Herzstück des Projekts ist die Flotte von bis zu 25 sogenannten "AmiGo"-Fahrzeugen, die im Endausbau mit Automatisierungsgrad Level 4 fahren sollen. Postauto kooperiert dafür mit Apollo Go, der Robotaxi-Sparte des chinesischen Technologiekonzerns Baidu. Die Fahrzeuge werden im typischen Postauto-Gelb lackiert und elektrisch betrieben. Während der Testphase dürfen die Sicherheitsfahrer ihre Hände vom Lenkrad nehmen; sie können jedoch jederzeit eingreifen, wenn die Situation es erfordert – etwa an unübersichtlichen Verzweigungen oder bei forsch auftretendem Gegenverkehr.
Im Alltagstest auf einer festgelegten Route in Altstätten (SG) zeigt sich das System laut Projektbeteiligten bereits weitgehend stabil, auch wenn der Fahrkomfort in Kurven noch nicht an einen menschlichen Chauffeur heranreicht. Auffällig ist das sehr defensive Verhalten, etwa vor Fussgängerstreifen, wo das Fahrzeug früh abbremst, selbst wenn sich Personen noch in einiger Entfernung befinden. Gesteuert wird der Betrieb zusätzlich aus einer Leitstelle, in der Operatorinnen und Operatoren die Fahrten überwachen und bei Bedarf aus der Ferne eingreifen können.
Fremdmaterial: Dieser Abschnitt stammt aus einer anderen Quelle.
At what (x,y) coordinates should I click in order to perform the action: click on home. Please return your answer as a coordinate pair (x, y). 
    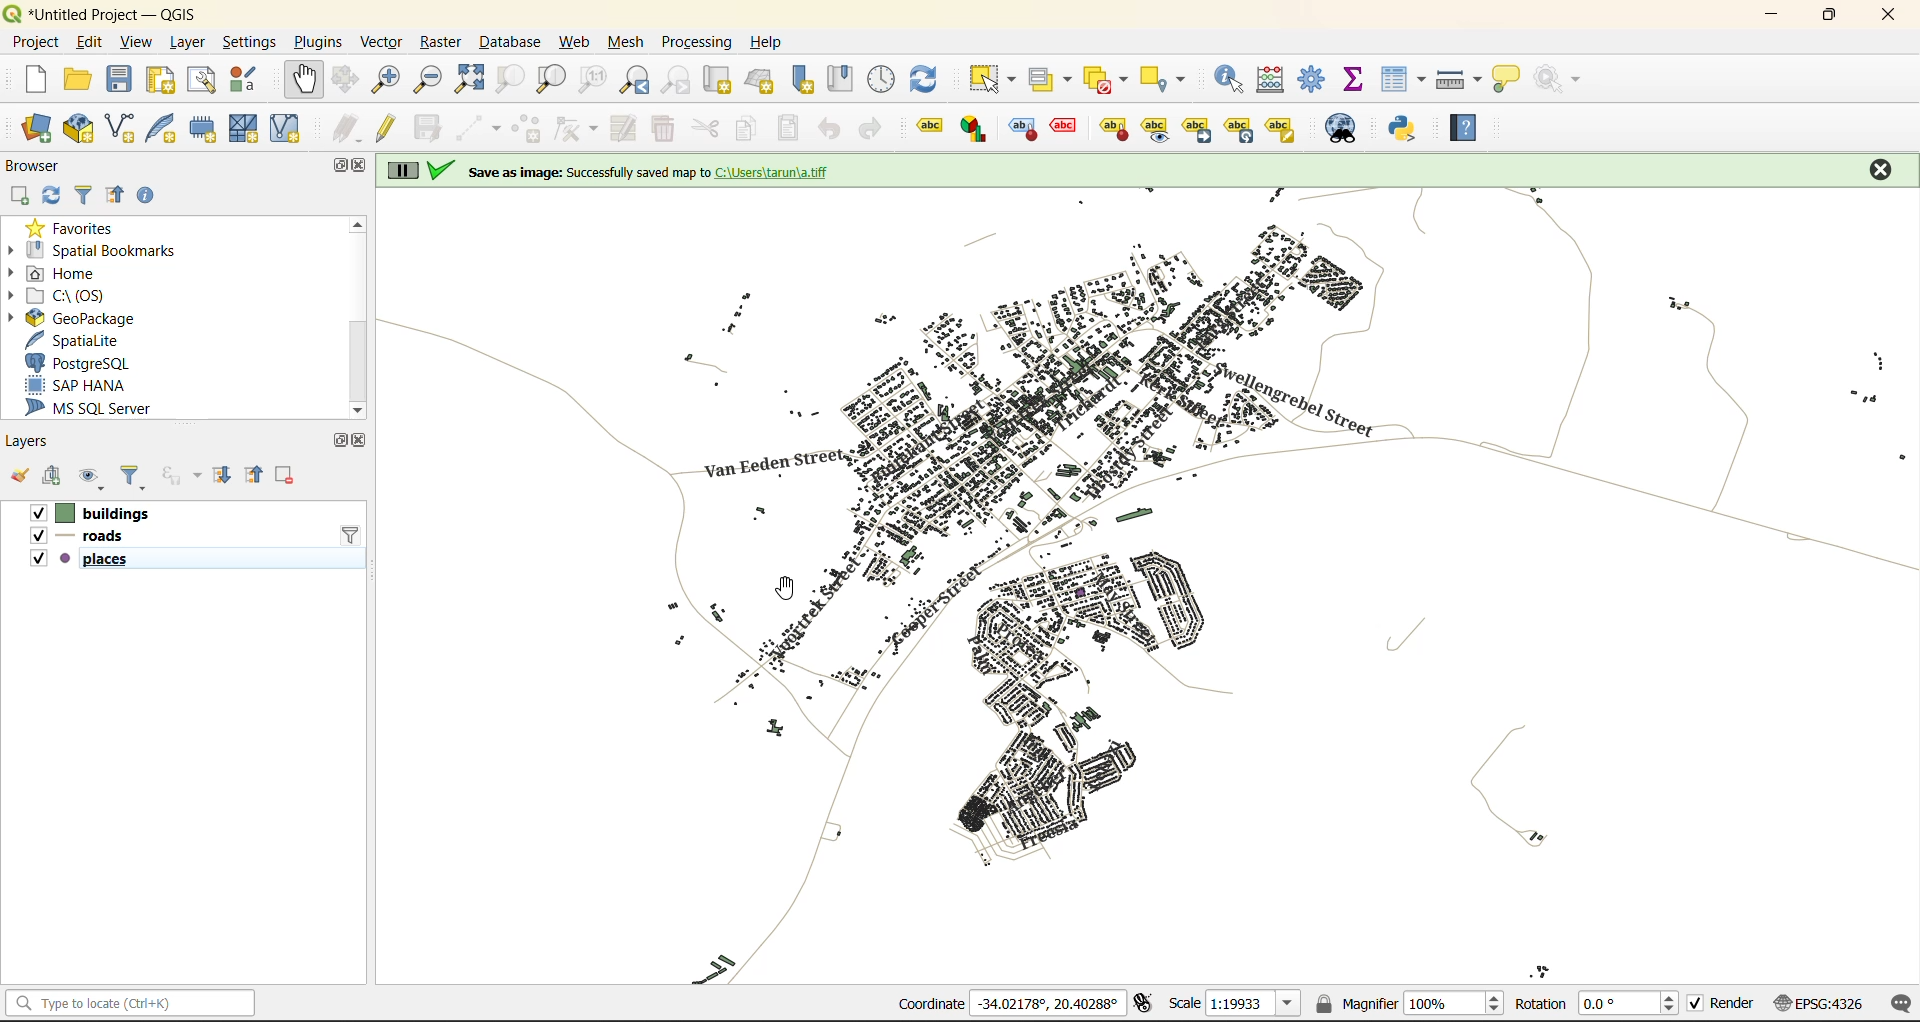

Der reguläre Betrieb mit fahrerlosen Fahrzeugen ist ab 2027 vorgesehen. Postauto plant, dass Fahrgäste in der Region ihre autonome Fahrt dann probeweise per App buchen können. Astra-Direktor Jürg Röthlisberger sieht im automatisierten Fahren eine grosse Chance und spricht dem Projekt das Potenzial eines "Gamechangers" zu. Es ist nicht der erste Versuch mit selbstfahrenden Fahrzeugen in der Schweiz, aber nach Umfang und Einsatzgebiet der bislang weitreichendste. Die Technologie soll schrittweise verfeinert und insbesondere für ländliche Regionen erprobt werden, in denen flexible, bedarfsgesteuerte Angebote die bestehende Grunderschliessung ergänzen könnten.